Comparing the EQ-5D and the SF-6D descriptive systems to assess their ceiling effects in the US general population

Value Health. Jul-Aug 2006;9(4):262-71. doi: 10.1111/j.1524-4733.2006.00108.x.


Objectives: The EuroQol (EQ-5D) and SF-6D (derived from the SF-12) were compared to assess any ceiling effect in the EQ-5D and the SF-6D descriptive systems. In addition, the Physical Component Summary (PCS-12), the Mental Component Summary (MCS-12) and the EuroQol Visual Analog Scale (EQ-VAS) were compared on their discriminative ability to detect differences among individuals with different morbidities and sociodemographic characteristics.

Methods: Data from the 2000 Medical Expenditure Panel Survey were used for the analysis.

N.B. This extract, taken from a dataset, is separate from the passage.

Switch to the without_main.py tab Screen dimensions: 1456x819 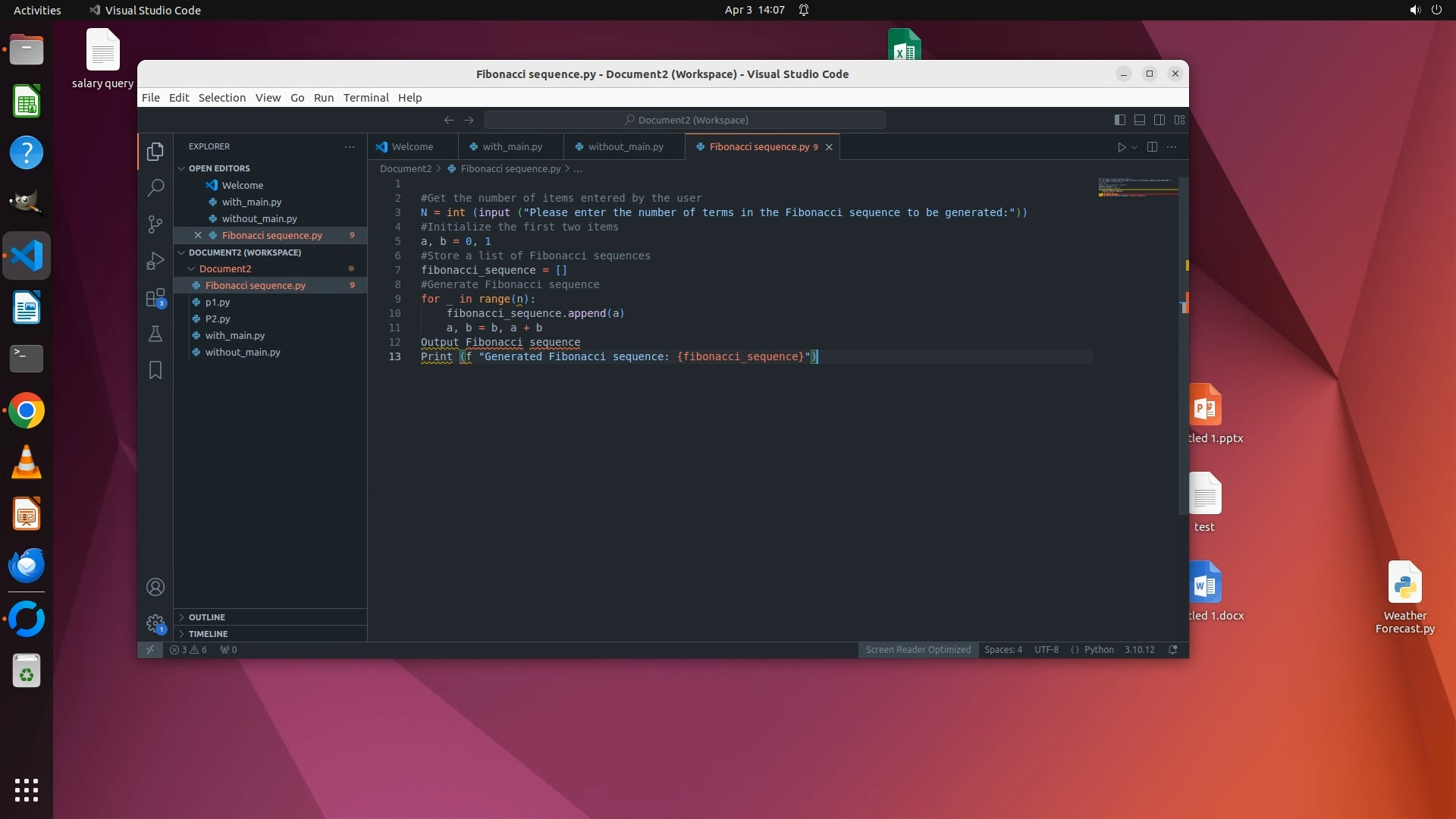pyautogui.click(x=625, y=147)
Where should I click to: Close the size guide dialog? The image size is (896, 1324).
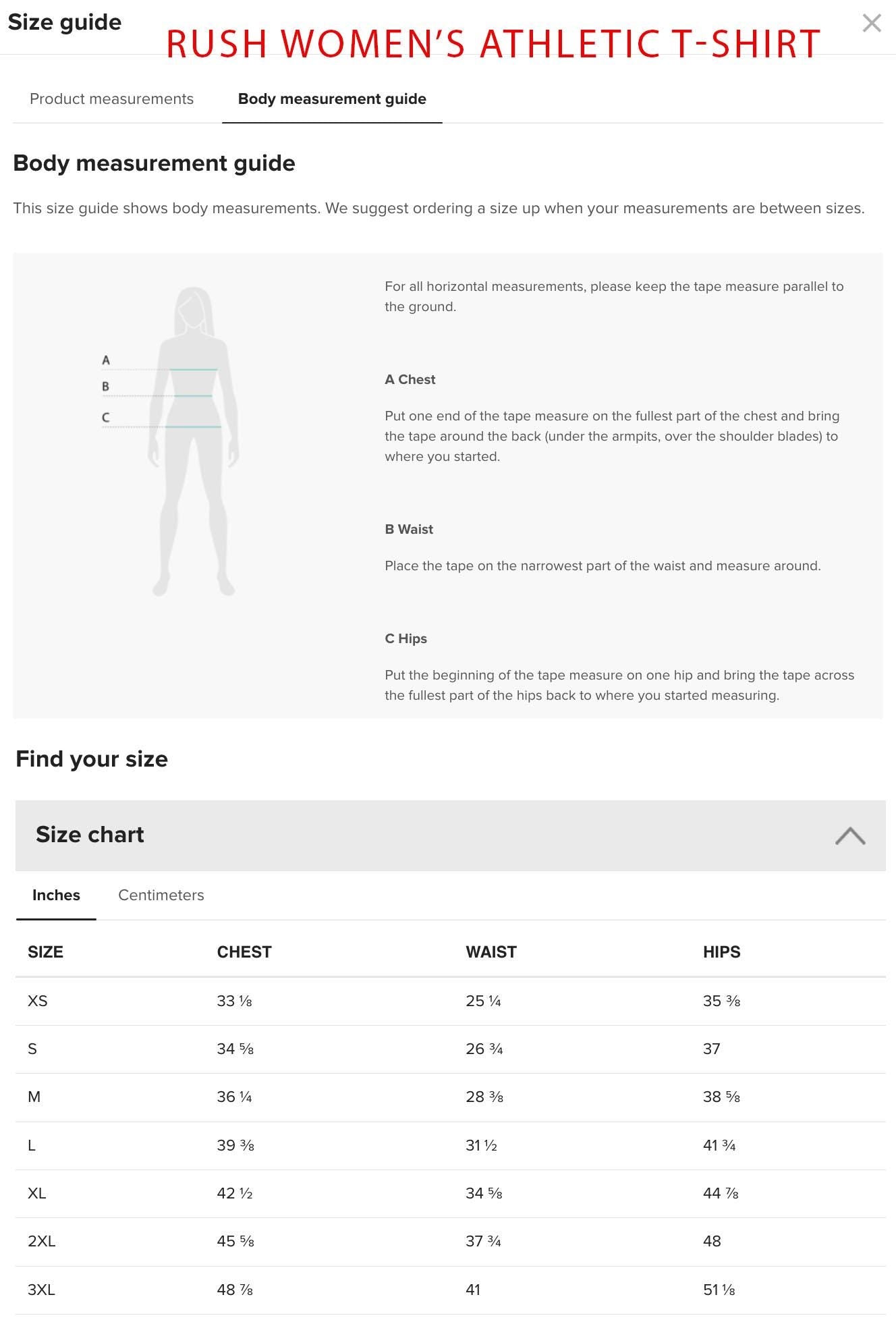click(x=871, y=24)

A total of 11,248 individuals that were 18 years or older and had data on all the study variables were included in the analysis.

Results: A total of 5104 individuals (47%) reported no limitations on all of the EQ-5D dimensions and only 683 (5.8%) were classified in full health based on the SF-6D descriptive system. Approximately 49% of the respondents that reported no limitations on the EQ-5D reported feeling "tense or downhearted and low,""a little," (level 2) or "some" (level 3) of the time on SF-6D. PCS-12 scores and EQ-VAS scores among individuals reporting no limitations on the EQ-5D descriptive system were significantly lower for respondents reporting coronary heart disease, angina, diabetes, myocardial infarction, high blood pressure or joint pain compared with respondents that reported no medical condition. Effect sizes for medical conditions using the PCS-12 were larger than the effect sizes using the EQ-VAS.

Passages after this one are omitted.